[Epstein-Barr virus-associated encephalitis presenting as refractory status epilepticus that persisted for nearly 2 months with excellent recovery].

A 37-year-old woman presented with Epstein-Barr virus (EBV)-associated encephalitis that developed into refractory status epilepticus ten days after the onset of headache and fever, without signs suggestive of infectious mononucleosis. An electroencephalogram showed definite epileptogenic changes, including diffuse slow wave bursts with paroxysmal generalized bilateral sharp waves. The patient required general anesthesia for nearly two months, but had completely improved 18 months later. The patient developed Klüver-Bucy syndrome four months after the onset: bilateral frontal hypoperfusion was detected with SPECT at this time, but also improved after 18 months. MRI showed a 2-3 mm lesion of the cerebellar white matter, which was suggestive of a small demyelinaed focus. The patient's serum was positive for EBV DNA within two weeks of onset, but negative there-after.

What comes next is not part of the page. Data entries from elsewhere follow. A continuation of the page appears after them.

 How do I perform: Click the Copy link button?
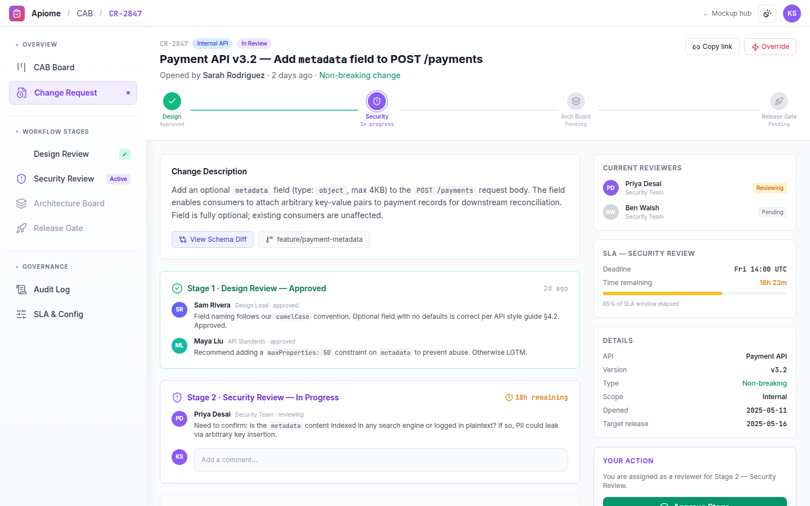[712, 47]
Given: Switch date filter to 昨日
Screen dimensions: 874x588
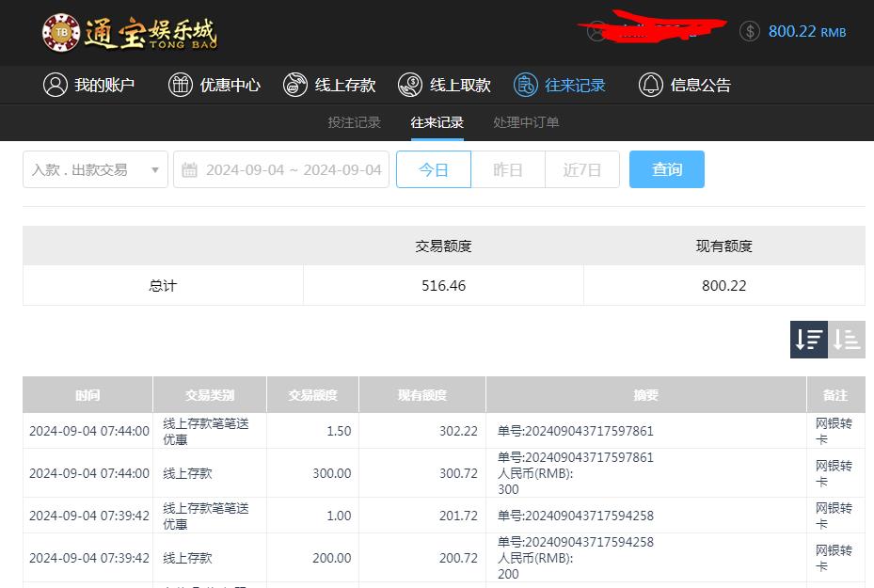Looking at the screenshot, I should click(x=508, y=169).
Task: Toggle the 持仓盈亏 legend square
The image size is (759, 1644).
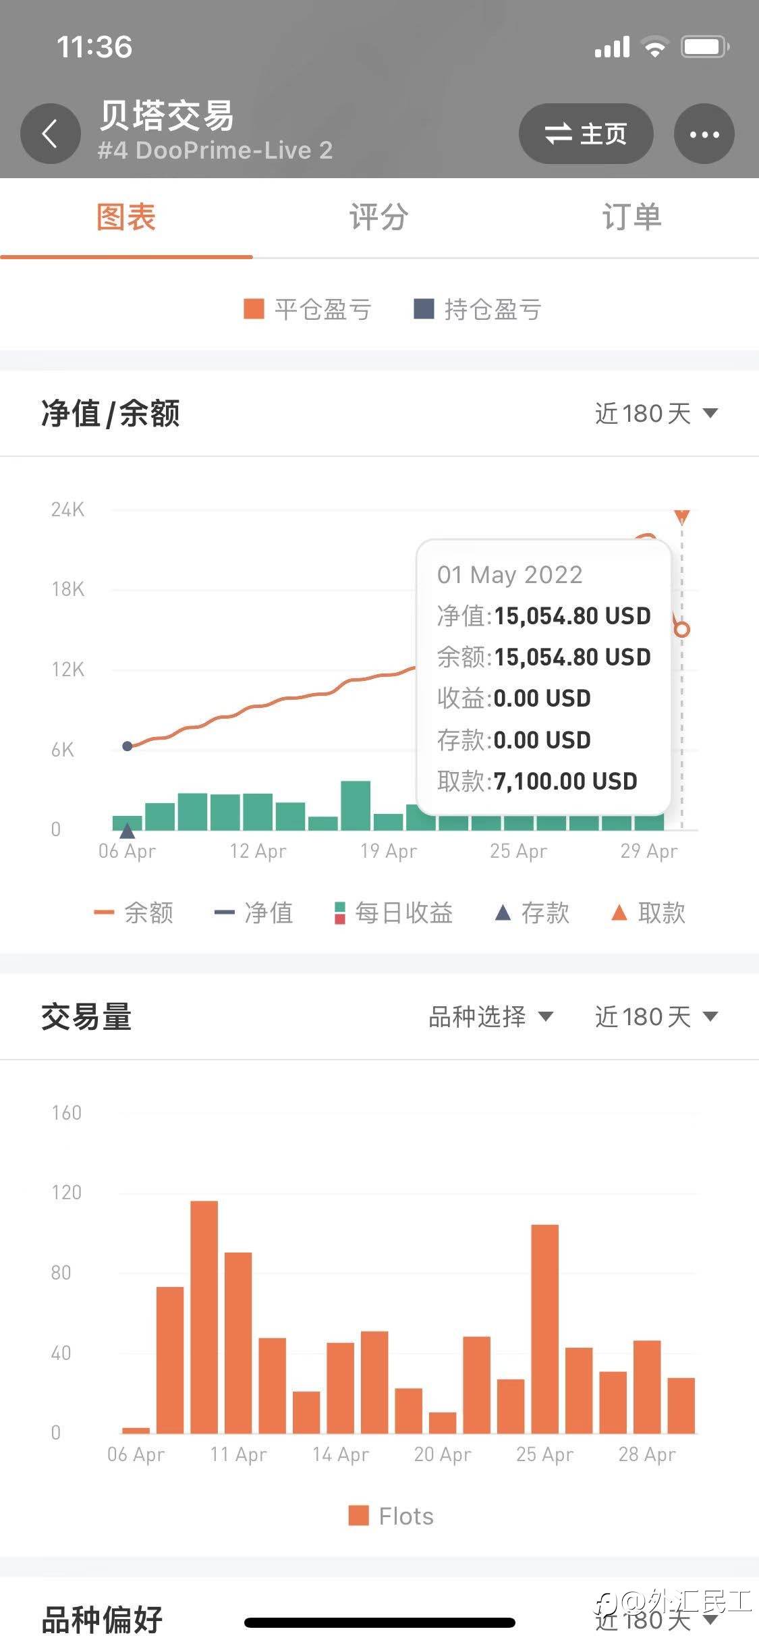Action: coord(424,309)
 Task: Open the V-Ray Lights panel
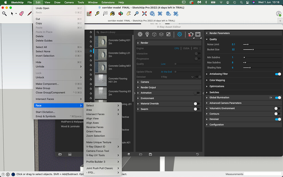(x=147, y=34)

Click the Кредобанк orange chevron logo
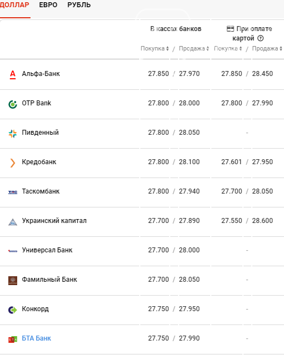[x=13, y=163]
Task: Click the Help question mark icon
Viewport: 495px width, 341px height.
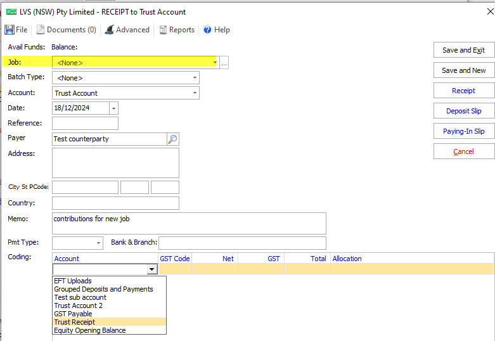Action: [x=207, y=30]
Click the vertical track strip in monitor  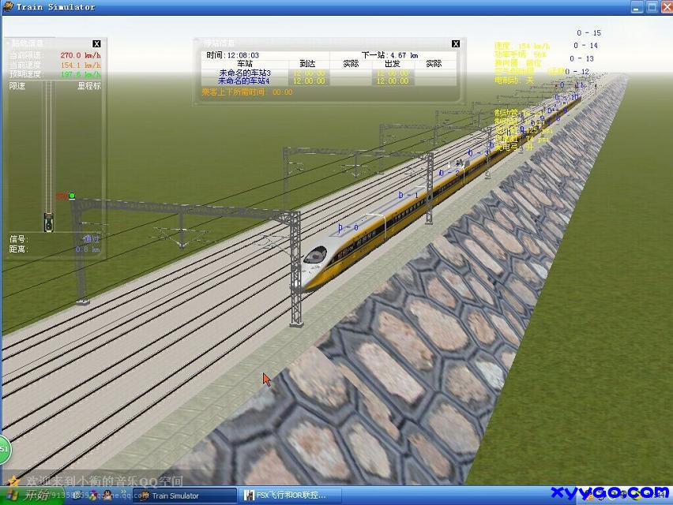tap(49, 150)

However, the CSF was positive for EBV DNA for more than five months, with a four-fold increase in the titers of IgG antibody for EBV-viral capside antigen in the CSF. Given the patient's good recovery from her critical condition, her severe encephalitis/encephalopathy with persistent status epilepticus probably resulted from an EBV-associated immune-response after the reactivation of EBV, rather than from a direct infiltration of EBV into the brain.